Statistical prediction of the locus of endoproteolytic cleavage of the nascent polypeptide in glycosylphosphatidylinositol-anchored proteins.

Existing methods of identifying the cleavage site of the nascent polypeptide and the C-terminal residue to which the glycosylphosphatidylinositol (GPI) anchor is attached in mature GPI-anchored proteins are technically difficult and labour-intensive. We tested the hypothesis that it was possible to predict this locus using data from the cDNA-deduced amino acid sequence and amino acid composition of GPI-anchored proteins. We employed a statistical approach which allowed repeated chi 2 comparisons between the proportions of residual amino acids in the major body of the cDNA-deduced polypeptide (minus the N-terminal signal peptide) after repeated computer-generated progressive exoproteolysis from its C-terminus one amino acid at a time and the fixed proportion of amino acids obtained from amino acid analysis of the mature GPI-anchored protein.
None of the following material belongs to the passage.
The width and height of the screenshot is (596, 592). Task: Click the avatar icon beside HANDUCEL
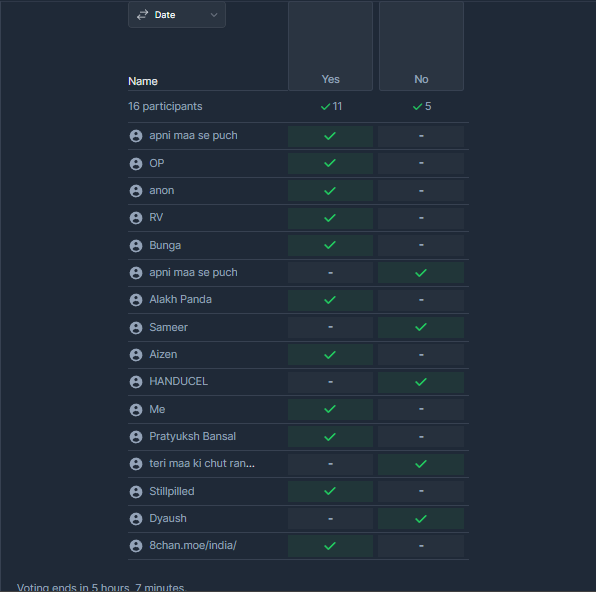(136, 382)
Initial comparison of the two parameters invariably revealed a relatively high chi 2 statistic which progressively lowered to a minimum point at which the amino acid proportions of progressively exoproteolysed polypeptide and fixed endoproteolysed polypeptides of the mature GPI-anchored protein were in closest agreement. This objectively defined and unique minimum point of closest agreement accurately identified the locus of post-translational endoproteolytic cleavage of the nascent polypeptide in several tissue-specific single-gene-encoded GPI-anchored proteins. Thus the C-terminal amino acid to which the GPI anchor is attached can be rapidly identified using data from the cDNA sequence and the amino acid composition of proteins suspected to be GPI-anchored.